Manchester is getting a “green lung” in the shape of its first city park in 100 years.
Mayfield Park sits on previously uninhabitable land, spanning 6.5 acres of a site that was once the epicentre of the city’s textiles industry.
To help bring the park to life, ecologists have uncovered parts of the River Medlock that had been buried under a concrete plate for decades. They hope flowing water will aid the return of species that were once native to Manchester.
“It was quite limited, quite a low ecologically valuable site,” explained senior ecologist Jenny Ross.
“We’re putting specific measures in to hopefully attract some important birds from Manchester such as Kingfishers and Black Redstarts.
“We also will have provisions for roosting bats on the site who will use the river corridor for commuting as well as foraging, and also hopefully some bees and butterflies throughout the site as well.”
Some 13 Victorian wells were discovered, leading to hopes that these can provide a fully sustainable source of irrigation so that the park does not have to rely on the treated mains water supply.
Economic growth and climate change
The Environment Agency says the park can act as a flood basin for a typically wet city.

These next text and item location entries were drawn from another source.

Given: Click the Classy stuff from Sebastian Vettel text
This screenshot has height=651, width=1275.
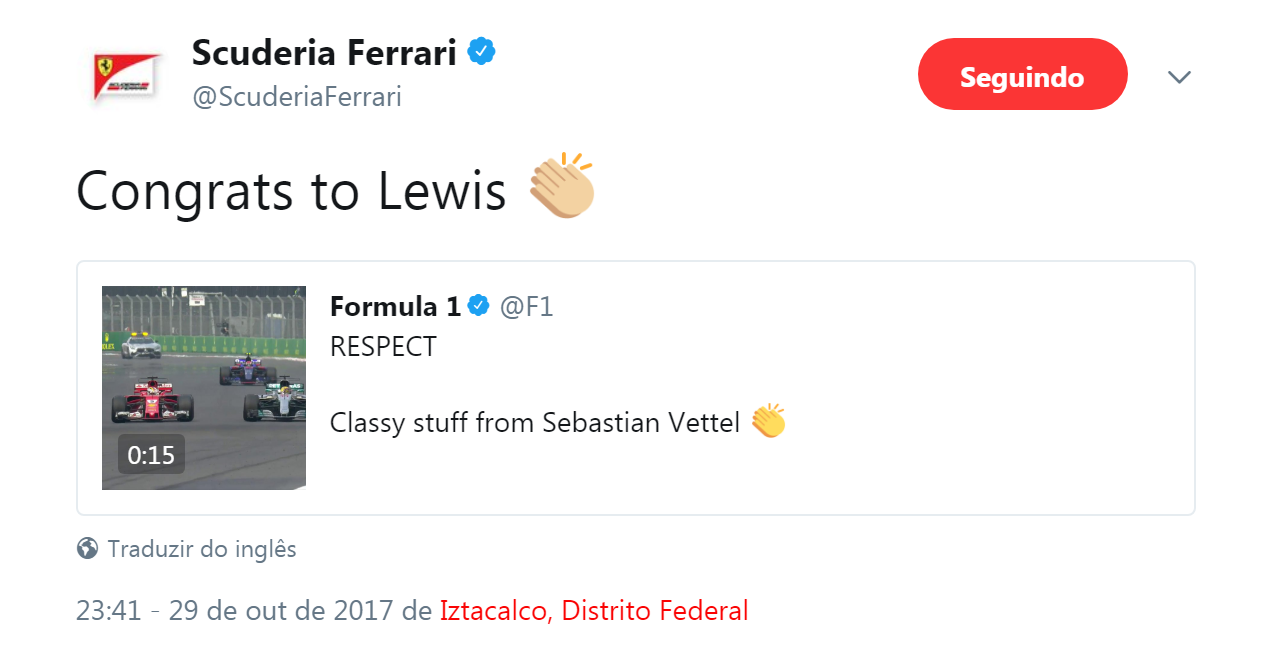Looking at the screenshot, I should click(535, 423).
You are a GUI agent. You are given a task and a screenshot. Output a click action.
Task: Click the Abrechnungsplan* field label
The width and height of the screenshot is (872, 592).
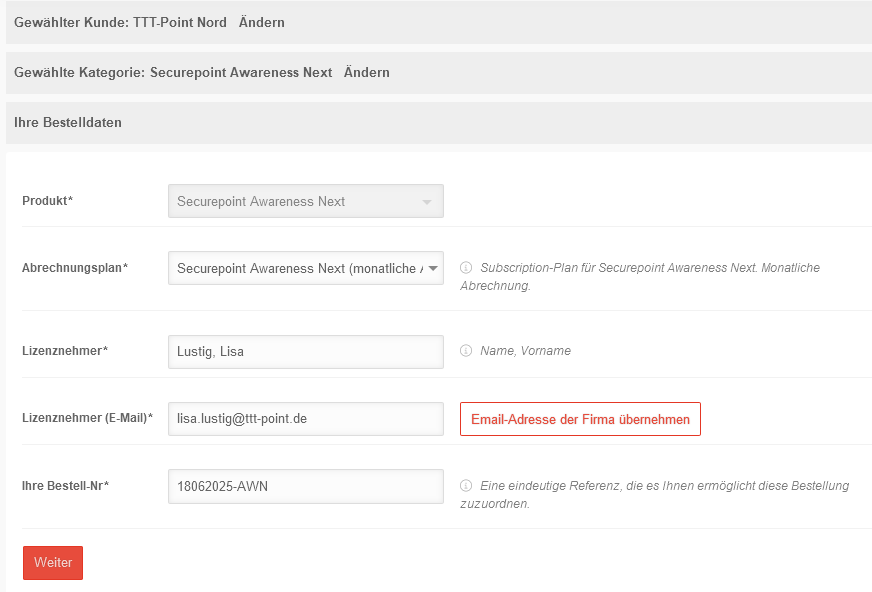[x=75, y=268]
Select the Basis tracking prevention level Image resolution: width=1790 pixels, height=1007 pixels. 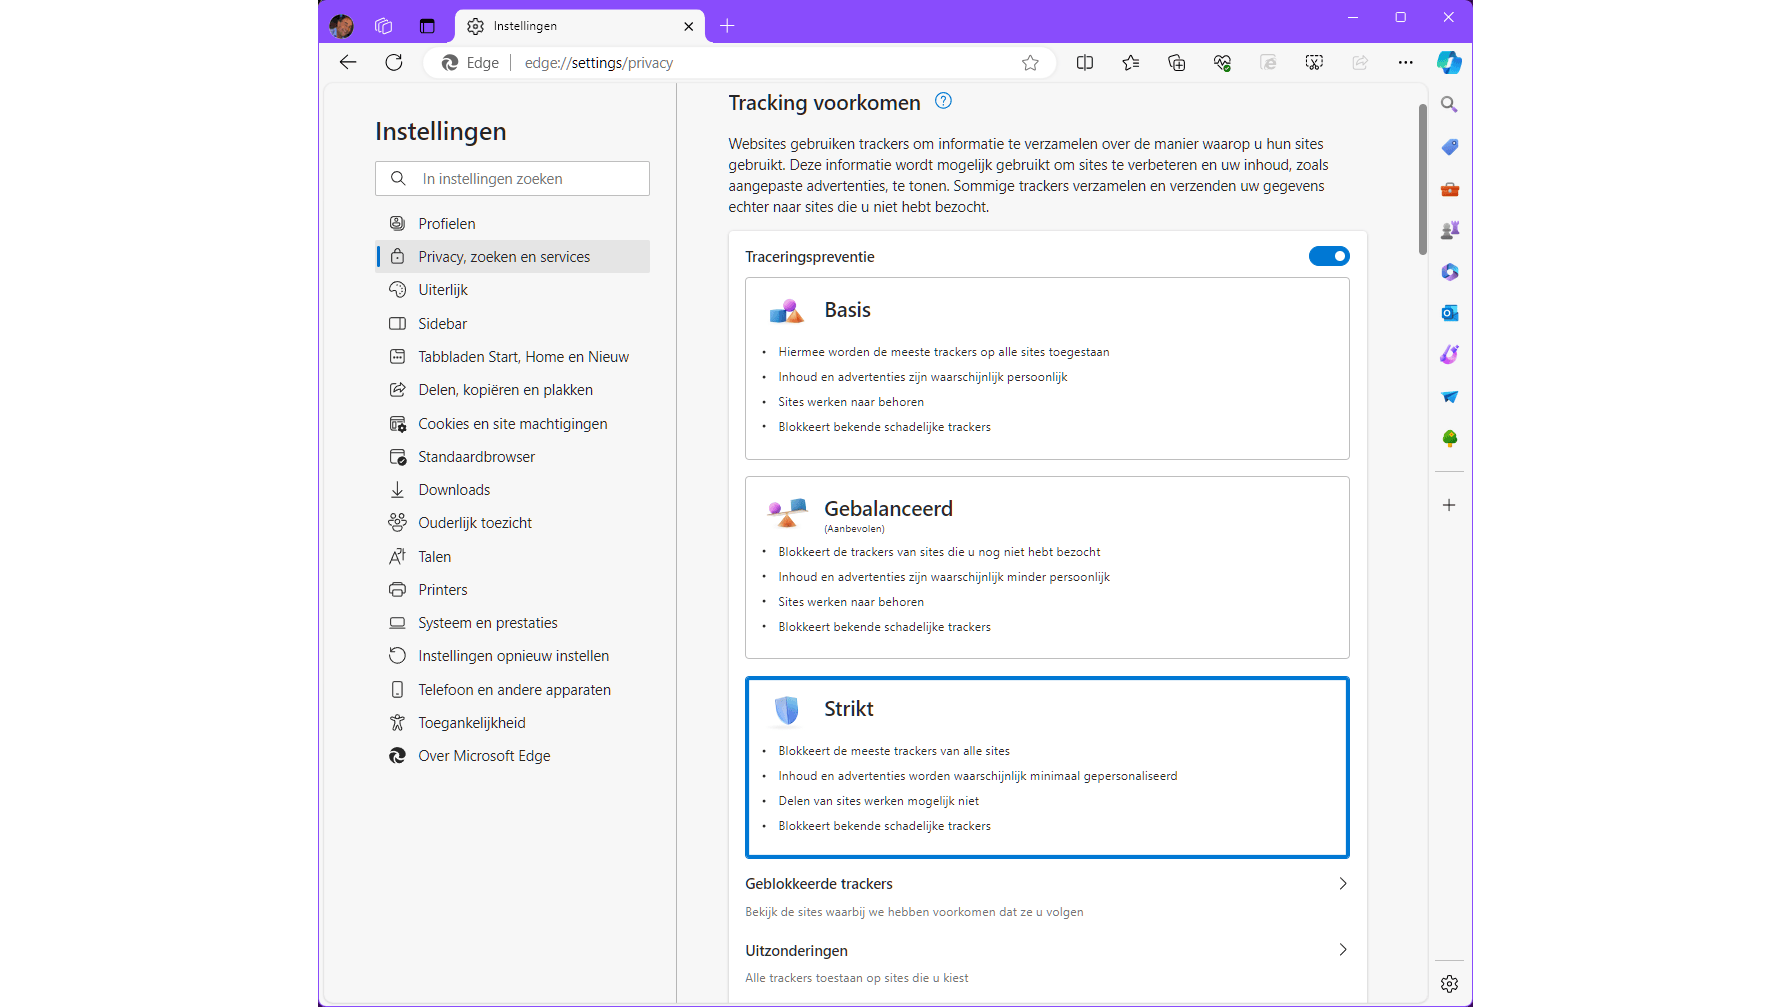(x=1047, y=368)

“This river was locked away for a hundred years, now it’s been opened up,” said Mark Easedale, environment manager for Greater Manchester at the Environment Agency.
“In the past when it rained, the water within this river would’ve risen in this concrete channel and it would’ve gone down and had a flooding impact potentially downstream.

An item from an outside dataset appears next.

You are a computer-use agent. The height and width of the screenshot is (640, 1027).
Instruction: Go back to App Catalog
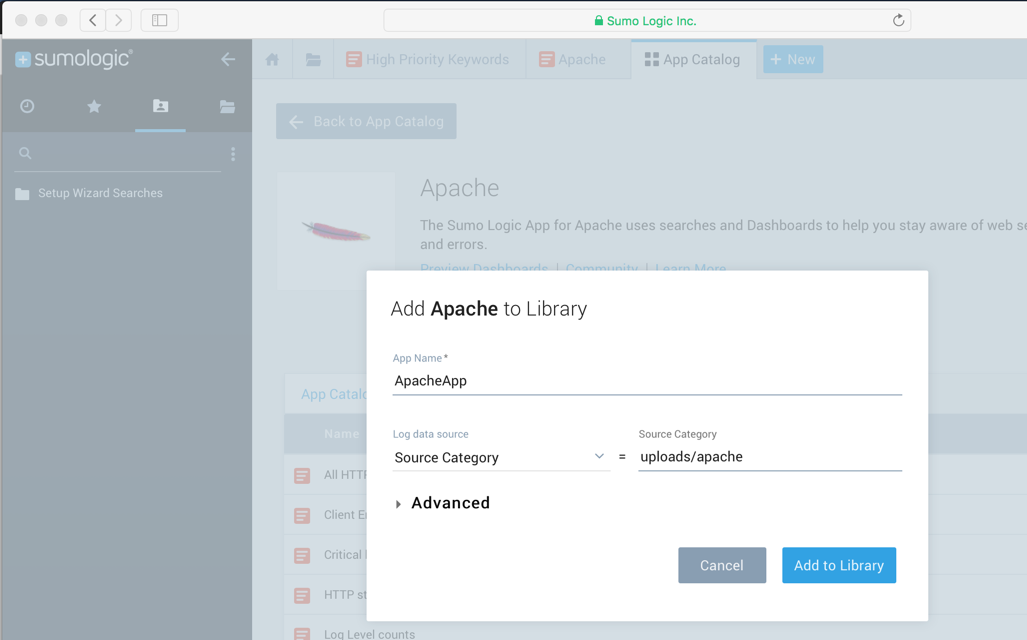(x=366, y=122)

“Now it’s been designed to flood, the water will come out of this channel into the wetland areas and help prevent flooding downstream.
“We all know that we have to tackle the climate emergency, but also we need to support economic growth following the pandemic. This is an example of how we can do it together.”
When it opens next spring, the site will include homes, offices and retail and leisure facilities. It is part of a £1.5bn regeneration of Manchester’s Mayfield district.
Mayfield Park’s sequence of spaces promises visitors a truly unique experience that cannot be replicated. The project’s Delivery Director Mike Harrison explained that almost all the materials used in building the park have been salvaged from the original site.
“When you come to Mayfield, the products that we’ve saved and the materiality is so unique because we took it from the ground you can’t replace it. So no one can recreate it. When you come to Mayfield, it is only Mayfield.”
As well as opening up the watercourse, 140 mature trees and 120,000 plants are going into the park before the end of the year, ending three decades of dereliction.